■ RECORDS FOR THE EXERCISE:
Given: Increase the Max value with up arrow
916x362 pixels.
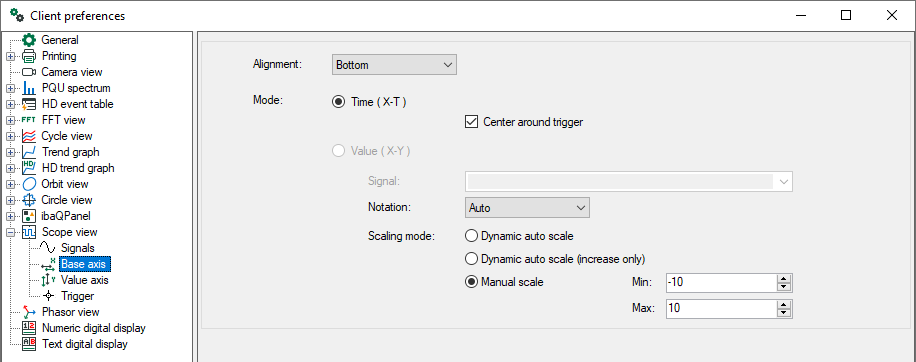Looking at the screenshot, I should coord(783,304).
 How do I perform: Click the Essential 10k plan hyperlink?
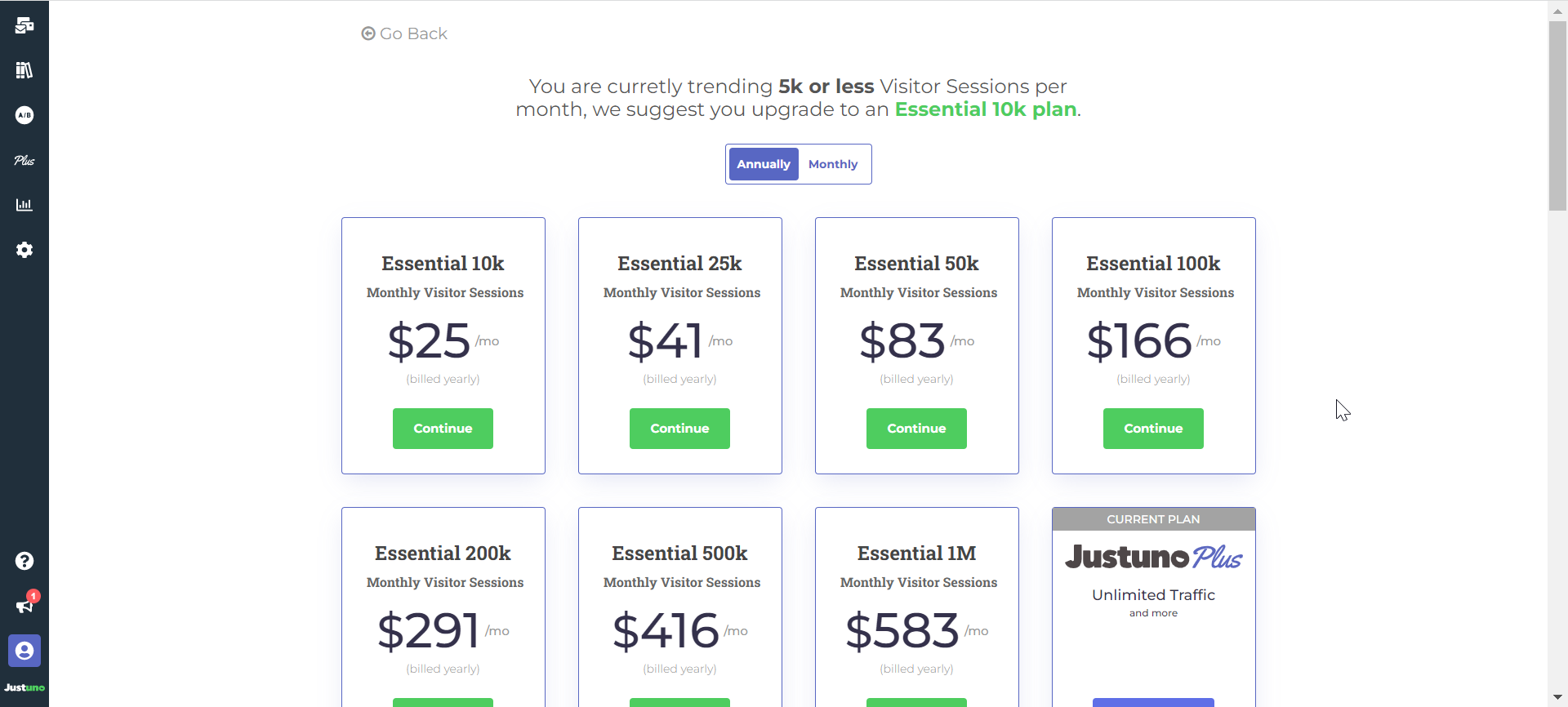[x=985, y=109]
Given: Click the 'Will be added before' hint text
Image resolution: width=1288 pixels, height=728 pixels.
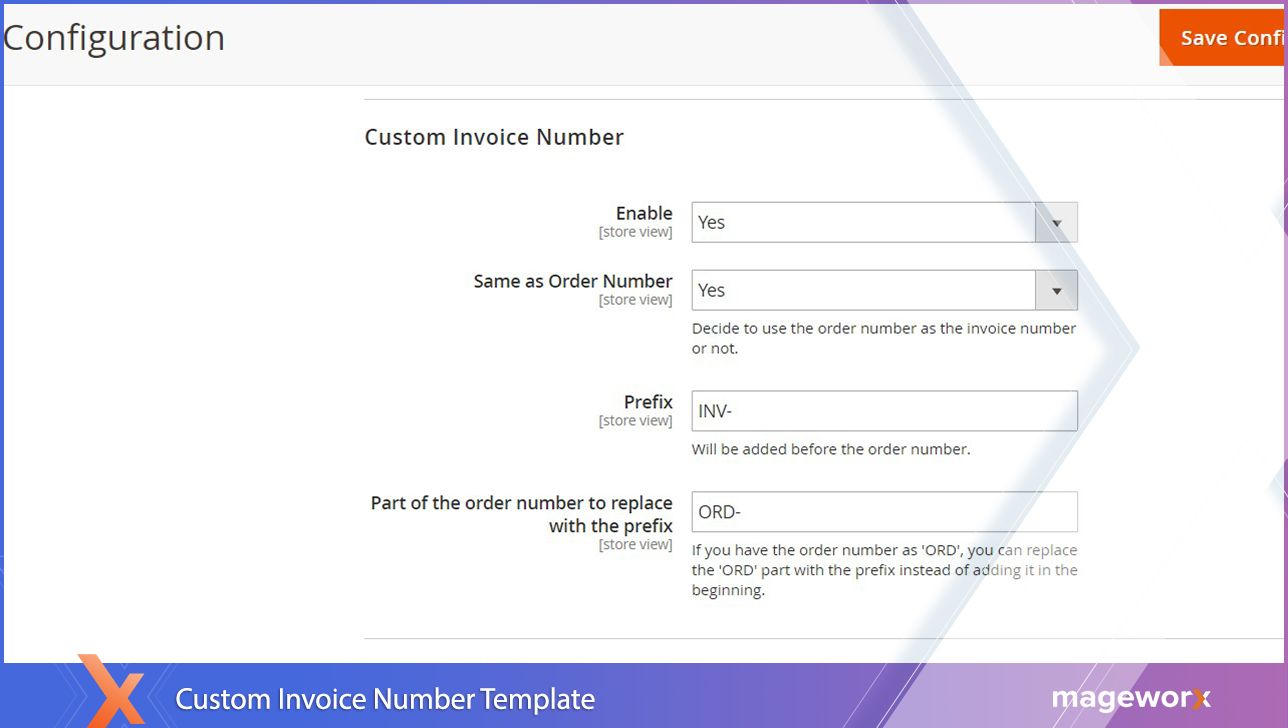Looking at the screenshot, I should [x=830, y=449].
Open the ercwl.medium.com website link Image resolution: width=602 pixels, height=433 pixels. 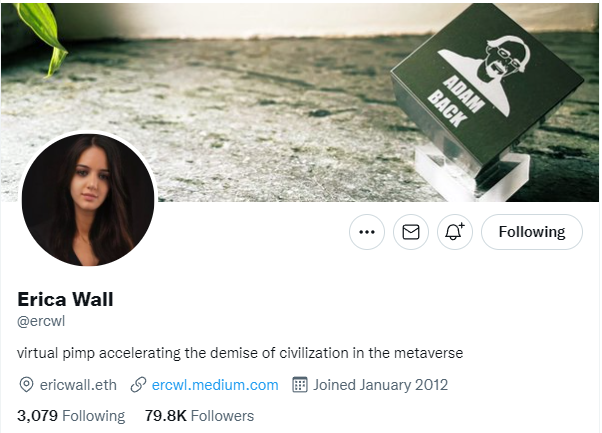[215, 385]
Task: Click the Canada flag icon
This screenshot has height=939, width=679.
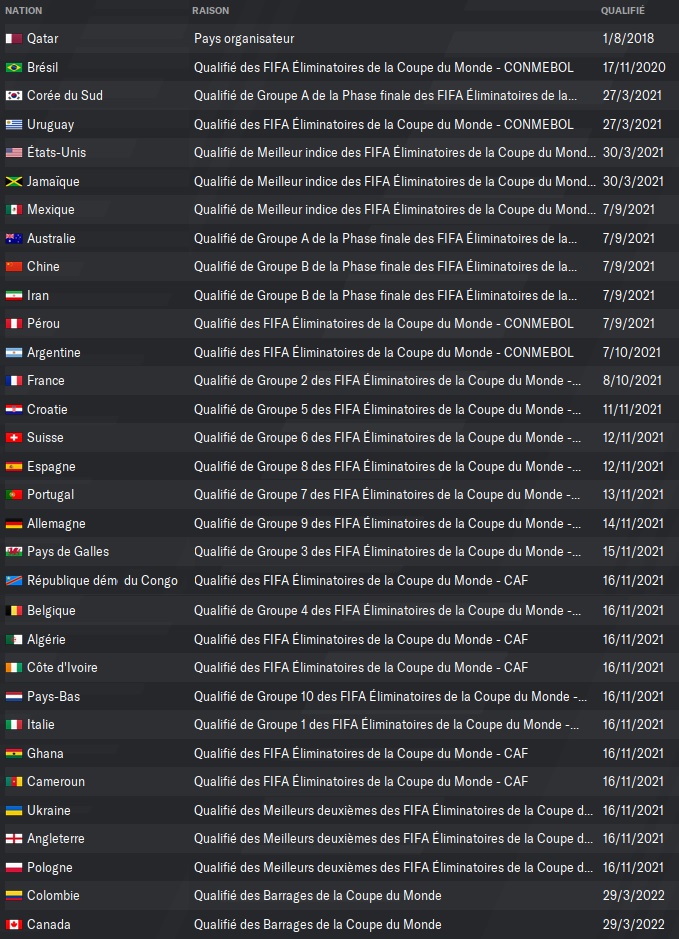Action: (x=14, y=925)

■ WHAT IS REQUIRED: Show each line of the items above that contains the string "Given".

■ TASK RESPONSE:
Given: Increase the Max value with up arrow
Given: Click the 'Will be added before' hint text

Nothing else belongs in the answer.